# Exercise: NEISS, Question Set R

#### Summary

The [National Electronic Injury Surveillance System](https://www.cpsc.gov/Safety-Education/Safety-Guides/General-Information/National-Electronic-Injury-Surveillance-System-NEISS) is a data product produced by the US Consumer Product Safety Commission. It tracks emergency room injuries related to consumer products (e.g., "a door fell on me!").

#### Files

- **nss15.tsv**: injury data (one injury per row)
- **2017NEISSCodingManualCPSConlyNontrauma.pdf**: column definitions and explanations
- **2015 Neiss data highlights.pdf**: a partial summary of the data
- **2017ComparabilityTable.pdf**: product code definitions
- **categories-cleaned.txt**: product code definitions in CSV format (great for joining!)

#### Source

https://www.cpsc.gov/Safety-Education/Safety-Guides/General-Information/National-Electronic-Injury-Surveillance-System-NEISS

#### Skills

- Using codebooks
- Reading tab-separated files
- Ignoring bad lines
- Replacing LOTS of values
- Merging dataframes
- Using numpy/`np.nan`
- Padding strings
- String search using regular expressions

# Read in `nss15.tsv`

Some of the lines just **aren't formatted correctly**. Maybe we can avoid those?

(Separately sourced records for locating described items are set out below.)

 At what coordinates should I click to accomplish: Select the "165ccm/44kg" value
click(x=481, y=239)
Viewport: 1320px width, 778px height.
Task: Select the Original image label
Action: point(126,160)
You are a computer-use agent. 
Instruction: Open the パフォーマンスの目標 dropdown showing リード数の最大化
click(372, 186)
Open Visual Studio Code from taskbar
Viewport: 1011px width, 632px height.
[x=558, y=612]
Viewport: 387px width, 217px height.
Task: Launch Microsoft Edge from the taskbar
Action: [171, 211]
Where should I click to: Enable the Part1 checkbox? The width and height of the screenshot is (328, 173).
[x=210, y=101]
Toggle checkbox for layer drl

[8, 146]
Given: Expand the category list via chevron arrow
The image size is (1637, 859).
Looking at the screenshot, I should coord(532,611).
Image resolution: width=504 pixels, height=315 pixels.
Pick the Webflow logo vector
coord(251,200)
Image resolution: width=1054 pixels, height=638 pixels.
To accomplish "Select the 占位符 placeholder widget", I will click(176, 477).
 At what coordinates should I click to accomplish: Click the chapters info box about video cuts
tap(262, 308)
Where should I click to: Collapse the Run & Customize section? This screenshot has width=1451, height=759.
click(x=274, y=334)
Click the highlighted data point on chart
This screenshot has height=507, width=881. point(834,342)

### Check that your dataframe has 357727 rows and 19 columns.

### List the columns and their data types

### What does each column mean?

# Cleaning up a column

Take a look at the **body part** column. How many rows of each body part are there?

## Replace the numbers with the appropriate words they stand for.

Those numbers are terrible - codes are fine for storage but not really for reading. **Replace the numbers with the  words they stand for.**

Refer to pages 11-12 of the column definitions file, or... hey, I typed it in below!

- Tip: If I've already talked about how to replace values, maybe there's a really easy way to replace a lot at once? Maybe I'll tell you if you ask me?

In [None]:
# 0:  'internal'
# 30: 'shoulder'
# 31: 'upper trunk'
# 32: 'elbow'
# 33: 'lower arm'
# 34: 'wrist'
# 35: 'knee'
# 36: 'lower leg'
# 37: 'ankle'
# 38: 'pubic region'
# 75: 'head'
# 76: 'face'
# 77: 'eyeball'
# 79: 'lower trunk'
# 80: 'upper arm'
# 81: 'upper leg'
# 82: 'hand'
# 83: 'foot'
# 84: '25-50% of body'
# 85: 'all parts of body'
# 87: 'not recorded'
# 88: 'mouth'
# 89: 'neck'
# 92: 'finger'
# 93: 'toe'
# 94: 'ear'

## Confirm you have 58677 head, 30992 face, and 30579 lower trunk.

Isn't this much nicer?

## Graph the number of each body part, but don’t included the “Not Recorded” records

## "Not Recorded" seems silly - change it to be `NaN` instead

Don't use `na_values` for this.

## Graph the count of each body part, but don’t included the “Not Recorded” records

Yes, again! The code you use should be different this time.

## For each body part, get the average age of the person who injured that part

Sort from youngest to oldest

## Wait, "not recorded" seems really really really really old!

How can the average age be like 80???? Read page 6 of the documentation. Fix the issue however you think is best, but explain what you're doing. **It would be nice to talk about this in class if you'd write it on the board!**

### Tech tip you might find useful

If you want to replace a column based on a condition, pandas will probably yell at you. You get to learn this new thing called `loc` now!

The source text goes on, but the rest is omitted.